======== Stored rows ========
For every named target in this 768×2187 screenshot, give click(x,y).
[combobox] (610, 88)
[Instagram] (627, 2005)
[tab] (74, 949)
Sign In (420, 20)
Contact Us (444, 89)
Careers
========
_Exercise aim:_ Set out every line of the items above as a numbered list, omitting any blank lines.

_Expected answer:_
1. For every named target in this 768×2187 screenshot, give click(x,y).
2. [combobox] (610, 88)
3. [Instagram] (627, 2005)
4. [tab] (74, 949)
5. Sign In (420, 20)
6. Contact Us (444, 89)
7. Careers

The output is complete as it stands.